Please repeat, unchanged, the lines at the top of the listing below, ending with the one that has "Mute the Bus".

============

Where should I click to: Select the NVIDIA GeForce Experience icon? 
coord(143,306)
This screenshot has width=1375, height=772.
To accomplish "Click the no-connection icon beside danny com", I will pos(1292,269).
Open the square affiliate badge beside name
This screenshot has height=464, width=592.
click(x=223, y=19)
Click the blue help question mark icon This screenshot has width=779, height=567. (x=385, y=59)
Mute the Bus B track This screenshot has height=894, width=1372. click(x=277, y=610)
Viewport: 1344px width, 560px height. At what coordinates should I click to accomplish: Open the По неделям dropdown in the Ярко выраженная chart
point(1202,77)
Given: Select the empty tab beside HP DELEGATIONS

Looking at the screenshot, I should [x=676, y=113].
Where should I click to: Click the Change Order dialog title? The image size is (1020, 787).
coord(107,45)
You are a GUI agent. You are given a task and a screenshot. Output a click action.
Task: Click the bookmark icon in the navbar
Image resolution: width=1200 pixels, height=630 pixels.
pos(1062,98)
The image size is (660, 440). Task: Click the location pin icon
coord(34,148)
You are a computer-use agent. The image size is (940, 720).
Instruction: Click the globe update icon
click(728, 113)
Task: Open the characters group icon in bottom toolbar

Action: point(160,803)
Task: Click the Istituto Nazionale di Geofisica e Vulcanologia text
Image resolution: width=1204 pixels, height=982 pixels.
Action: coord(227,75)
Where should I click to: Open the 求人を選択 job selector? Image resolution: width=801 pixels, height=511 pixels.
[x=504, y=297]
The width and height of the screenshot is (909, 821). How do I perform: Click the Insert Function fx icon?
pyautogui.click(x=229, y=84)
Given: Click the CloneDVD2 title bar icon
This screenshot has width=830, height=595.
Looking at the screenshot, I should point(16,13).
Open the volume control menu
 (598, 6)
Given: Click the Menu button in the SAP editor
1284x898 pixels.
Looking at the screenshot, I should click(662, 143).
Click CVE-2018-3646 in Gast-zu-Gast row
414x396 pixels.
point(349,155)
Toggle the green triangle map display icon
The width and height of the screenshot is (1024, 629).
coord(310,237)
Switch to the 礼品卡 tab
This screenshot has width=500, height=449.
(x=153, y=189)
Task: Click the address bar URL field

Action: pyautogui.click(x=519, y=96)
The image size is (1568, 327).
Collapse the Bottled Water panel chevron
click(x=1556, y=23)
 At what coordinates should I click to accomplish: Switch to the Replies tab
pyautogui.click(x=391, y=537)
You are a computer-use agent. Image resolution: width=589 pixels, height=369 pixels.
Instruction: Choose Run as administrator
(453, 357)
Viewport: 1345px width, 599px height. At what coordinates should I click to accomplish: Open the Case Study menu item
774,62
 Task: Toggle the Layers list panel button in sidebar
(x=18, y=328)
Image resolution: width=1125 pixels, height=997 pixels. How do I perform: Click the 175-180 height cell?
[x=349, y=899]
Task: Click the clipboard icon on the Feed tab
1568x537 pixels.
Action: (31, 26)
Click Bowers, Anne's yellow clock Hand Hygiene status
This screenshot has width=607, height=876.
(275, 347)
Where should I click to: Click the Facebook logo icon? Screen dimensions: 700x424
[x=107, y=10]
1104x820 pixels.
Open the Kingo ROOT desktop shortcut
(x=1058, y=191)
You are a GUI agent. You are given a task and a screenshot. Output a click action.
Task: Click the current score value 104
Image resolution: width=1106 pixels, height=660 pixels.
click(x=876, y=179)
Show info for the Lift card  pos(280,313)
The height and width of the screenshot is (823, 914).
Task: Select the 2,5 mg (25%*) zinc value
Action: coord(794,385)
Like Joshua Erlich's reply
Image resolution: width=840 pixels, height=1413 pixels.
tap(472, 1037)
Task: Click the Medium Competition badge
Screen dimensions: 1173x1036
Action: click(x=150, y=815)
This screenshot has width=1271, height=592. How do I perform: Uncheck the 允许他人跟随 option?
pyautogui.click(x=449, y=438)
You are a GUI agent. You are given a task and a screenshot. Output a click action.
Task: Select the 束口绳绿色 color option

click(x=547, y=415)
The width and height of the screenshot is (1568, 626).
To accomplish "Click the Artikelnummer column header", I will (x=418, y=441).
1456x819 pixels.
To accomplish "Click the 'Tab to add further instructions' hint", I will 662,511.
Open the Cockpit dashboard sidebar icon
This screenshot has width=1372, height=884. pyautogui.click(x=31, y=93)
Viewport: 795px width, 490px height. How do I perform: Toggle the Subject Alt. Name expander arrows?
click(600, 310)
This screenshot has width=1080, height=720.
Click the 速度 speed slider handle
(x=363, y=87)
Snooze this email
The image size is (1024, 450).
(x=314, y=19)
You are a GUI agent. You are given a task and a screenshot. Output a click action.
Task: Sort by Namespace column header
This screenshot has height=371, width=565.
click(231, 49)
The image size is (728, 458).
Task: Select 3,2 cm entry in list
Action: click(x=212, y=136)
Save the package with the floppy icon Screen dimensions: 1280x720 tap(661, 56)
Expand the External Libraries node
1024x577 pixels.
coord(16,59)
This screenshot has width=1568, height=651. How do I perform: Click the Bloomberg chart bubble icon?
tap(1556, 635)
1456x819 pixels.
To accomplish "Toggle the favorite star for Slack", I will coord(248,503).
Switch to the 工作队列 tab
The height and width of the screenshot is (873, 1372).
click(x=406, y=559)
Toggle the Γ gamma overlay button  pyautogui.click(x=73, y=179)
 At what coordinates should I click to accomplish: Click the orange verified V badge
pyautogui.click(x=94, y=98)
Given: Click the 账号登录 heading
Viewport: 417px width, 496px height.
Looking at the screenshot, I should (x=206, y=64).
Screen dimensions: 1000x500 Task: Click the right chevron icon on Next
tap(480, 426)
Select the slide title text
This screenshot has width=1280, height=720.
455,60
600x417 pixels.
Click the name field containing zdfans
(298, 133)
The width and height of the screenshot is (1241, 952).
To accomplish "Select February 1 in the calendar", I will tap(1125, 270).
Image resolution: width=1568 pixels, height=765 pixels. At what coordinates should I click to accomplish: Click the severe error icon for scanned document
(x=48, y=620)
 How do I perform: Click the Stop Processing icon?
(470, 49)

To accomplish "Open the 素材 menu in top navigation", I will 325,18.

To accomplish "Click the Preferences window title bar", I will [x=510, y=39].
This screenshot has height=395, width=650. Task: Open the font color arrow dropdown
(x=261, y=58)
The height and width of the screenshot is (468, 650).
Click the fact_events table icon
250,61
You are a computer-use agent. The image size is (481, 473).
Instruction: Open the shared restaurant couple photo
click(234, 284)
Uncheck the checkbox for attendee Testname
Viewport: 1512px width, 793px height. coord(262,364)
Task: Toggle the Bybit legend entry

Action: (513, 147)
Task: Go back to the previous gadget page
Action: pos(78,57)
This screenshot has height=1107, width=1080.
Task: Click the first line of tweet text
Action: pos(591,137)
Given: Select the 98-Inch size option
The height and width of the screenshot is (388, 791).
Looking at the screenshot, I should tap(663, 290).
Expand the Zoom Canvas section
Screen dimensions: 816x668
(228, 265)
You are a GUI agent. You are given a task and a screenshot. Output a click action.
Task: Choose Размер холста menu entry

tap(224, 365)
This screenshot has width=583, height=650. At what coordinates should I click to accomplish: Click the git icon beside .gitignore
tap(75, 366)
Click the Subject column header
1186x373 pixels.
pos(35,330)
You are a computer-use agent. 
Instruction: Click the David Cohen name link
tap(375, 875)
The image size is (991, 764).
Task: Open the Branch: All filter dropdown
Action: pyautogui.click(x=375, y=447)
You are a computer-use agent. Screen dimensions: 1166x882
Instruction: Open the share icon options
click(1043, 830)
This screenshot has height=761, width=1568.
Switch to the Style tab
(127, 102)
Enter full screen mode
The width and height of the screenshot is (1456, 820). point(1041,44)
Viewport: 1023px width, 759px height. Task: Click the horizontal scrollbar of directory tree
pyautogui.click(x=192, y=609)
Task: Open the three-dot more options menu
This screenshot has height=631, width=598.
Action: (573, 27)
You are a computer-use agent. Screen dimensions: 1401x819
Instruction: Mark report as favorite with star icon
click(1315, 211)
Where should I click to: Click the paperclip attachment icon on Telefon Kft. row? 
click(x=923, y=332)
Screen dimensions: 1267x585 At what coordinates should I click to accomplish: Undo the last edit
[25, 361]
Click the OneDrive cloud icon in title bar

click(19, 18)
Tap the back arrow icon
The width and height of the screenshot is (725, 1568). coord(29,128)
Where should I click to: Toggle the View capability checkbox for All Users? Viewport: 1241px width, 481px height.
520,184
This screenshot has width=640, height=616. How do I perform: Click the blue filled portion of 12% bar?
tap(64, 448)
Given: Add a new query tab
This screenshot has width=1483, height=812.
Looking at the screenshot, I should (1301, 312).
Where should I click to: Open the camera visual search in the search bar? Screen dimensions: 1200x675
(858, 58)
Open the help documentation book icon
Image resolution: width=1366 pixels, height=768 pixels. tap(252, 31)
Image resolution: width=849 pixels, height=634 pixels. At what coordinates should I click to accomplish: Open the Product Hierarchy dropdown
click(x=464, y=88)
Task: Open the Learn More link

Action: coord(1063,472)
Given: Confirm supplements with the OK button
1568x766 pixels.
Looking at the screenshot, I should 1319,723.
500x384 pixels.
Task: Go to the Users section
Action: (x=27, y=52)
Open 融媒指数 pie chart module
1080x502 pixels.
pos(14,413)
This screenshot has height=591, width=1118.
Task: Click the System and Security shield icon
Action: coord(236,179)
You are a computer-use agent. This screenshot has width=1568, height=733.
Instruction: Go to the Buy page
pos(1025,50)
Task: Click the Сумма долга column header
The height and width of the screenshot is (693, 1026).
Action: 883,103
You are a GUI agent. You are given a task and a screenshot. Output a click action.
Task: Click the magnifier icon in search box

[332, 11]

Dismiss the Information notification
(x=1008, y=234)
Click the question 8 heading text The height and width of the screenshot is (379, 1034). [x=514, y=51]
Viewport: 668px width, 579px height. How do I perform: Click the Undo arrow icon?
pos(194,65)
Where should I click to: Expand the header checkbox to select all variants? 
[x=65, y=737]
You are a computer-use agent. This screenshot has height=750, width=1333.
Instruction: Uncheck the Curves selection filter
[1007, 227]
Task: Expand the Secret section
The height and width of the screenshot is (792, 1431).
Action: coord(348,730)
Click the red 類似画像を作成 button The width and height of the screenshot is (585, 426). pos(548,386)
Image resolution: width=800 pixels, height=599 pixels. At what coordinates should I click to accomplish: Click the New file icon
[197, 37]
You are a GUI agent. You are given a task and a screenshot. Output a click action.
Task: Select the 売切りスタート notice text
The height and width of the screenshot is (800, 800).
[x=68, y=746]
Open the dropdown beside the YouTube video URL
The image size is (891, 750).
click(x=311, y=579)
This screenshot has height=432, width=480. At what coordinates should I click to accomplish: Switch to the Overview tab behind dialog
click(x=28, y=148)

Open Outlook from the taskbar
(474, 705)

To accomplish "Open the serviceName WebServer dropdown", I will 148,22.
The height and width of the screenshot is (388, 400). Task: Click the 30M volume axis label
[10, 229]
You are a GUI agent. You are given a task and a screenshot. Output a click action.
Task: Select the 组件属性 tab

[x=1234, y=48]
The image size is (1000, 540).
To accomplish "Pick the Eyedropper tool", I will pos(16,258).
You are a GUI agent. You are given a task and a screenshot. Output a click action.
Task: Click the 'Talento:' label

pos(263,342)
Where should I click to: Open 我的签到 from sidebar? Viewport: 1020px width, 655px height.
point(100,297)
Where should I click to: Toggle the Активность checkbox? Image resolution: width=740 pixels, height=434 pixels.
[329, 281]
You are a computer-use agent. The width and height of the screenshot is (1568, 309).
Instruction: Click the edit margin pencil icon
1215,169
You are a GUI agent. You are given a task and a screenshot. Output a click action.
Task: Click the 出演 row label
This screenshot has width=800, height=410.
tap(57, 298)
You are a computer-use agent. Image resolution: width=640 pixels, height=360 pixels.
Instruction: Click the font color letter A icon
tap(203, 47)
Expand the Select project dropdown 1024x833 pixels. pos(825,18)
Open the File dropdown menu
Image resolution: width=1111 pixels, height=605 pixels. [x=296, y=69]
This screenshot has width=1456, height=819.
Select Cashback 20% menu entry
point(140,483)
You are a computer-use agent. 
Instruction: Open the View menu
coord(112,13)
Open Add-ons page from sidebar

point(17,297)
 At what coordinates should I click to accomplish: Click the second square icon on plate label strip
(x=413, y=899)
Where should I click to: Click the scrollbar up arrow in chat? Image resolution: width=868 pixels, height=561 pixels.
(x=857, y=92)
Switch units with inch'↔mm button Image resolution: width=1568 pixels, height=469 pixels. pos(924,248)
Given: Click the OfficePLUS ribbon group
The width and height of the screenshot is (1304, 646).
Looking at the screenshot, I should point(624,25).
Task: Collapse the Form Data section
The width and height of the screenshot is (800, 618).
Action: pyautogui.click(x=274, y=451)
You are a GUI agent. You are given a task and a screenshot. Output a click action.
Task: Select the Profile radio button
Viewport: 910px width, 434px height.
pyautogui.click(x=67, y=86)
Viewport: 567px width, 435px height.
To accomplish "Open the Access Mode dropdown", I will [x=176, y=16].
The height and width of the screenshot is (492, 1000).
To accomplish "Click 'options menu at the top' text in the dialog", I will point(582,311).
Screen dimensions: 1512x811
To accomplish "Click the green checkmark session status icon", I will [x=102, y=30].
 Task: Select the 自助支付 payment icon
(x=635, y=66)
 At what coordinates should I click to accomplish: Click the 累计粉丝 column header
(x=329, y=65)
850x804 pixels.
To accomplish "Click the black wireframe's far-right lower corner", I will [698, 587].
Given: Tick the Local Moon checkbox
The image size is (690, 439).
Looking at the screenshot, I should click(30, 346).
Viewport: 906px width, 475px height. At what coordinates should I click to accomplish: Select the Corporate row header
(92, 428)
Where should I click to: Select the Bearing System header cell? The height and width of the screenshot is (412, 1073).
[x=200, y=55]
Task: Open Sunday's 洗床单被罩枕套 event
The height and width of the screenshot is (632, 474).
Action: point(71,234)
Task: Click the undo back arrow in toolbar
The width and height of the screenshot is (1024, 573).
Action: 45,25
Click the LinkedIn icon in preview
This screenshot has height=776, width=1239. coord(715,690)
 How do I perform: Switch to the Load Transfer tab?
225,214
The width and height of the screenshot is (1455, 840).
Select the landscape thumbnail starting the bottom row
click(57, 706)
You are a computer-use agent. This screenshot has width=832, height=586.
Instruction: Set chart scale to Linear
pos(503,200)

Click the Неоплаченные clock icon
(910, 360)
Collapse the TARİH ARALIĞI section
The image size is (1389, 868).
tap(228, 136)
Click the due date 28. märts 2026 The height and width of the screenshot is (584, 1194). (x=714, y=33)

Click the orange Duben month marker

============

- RESPONSE TO THIS EXERCISE:
Where should I click to: Select the NVIDIA GeForce Experience icon? 
coord(143,306)
This screenshot has width=1375, height=772.
To accomplish "Click the no-connection icon beside danny com", I will pos(1292,269).
Open the square affiliate badge beside name
This screenshot has height=464, width=592.
click(x=223, y=19)
Click the blue help question mark icon This screenshot has width=779, height=567. (x=385, y=59)
Mute the Bus B track This screenshot has height=894, width=1372. click(x=277, y=610)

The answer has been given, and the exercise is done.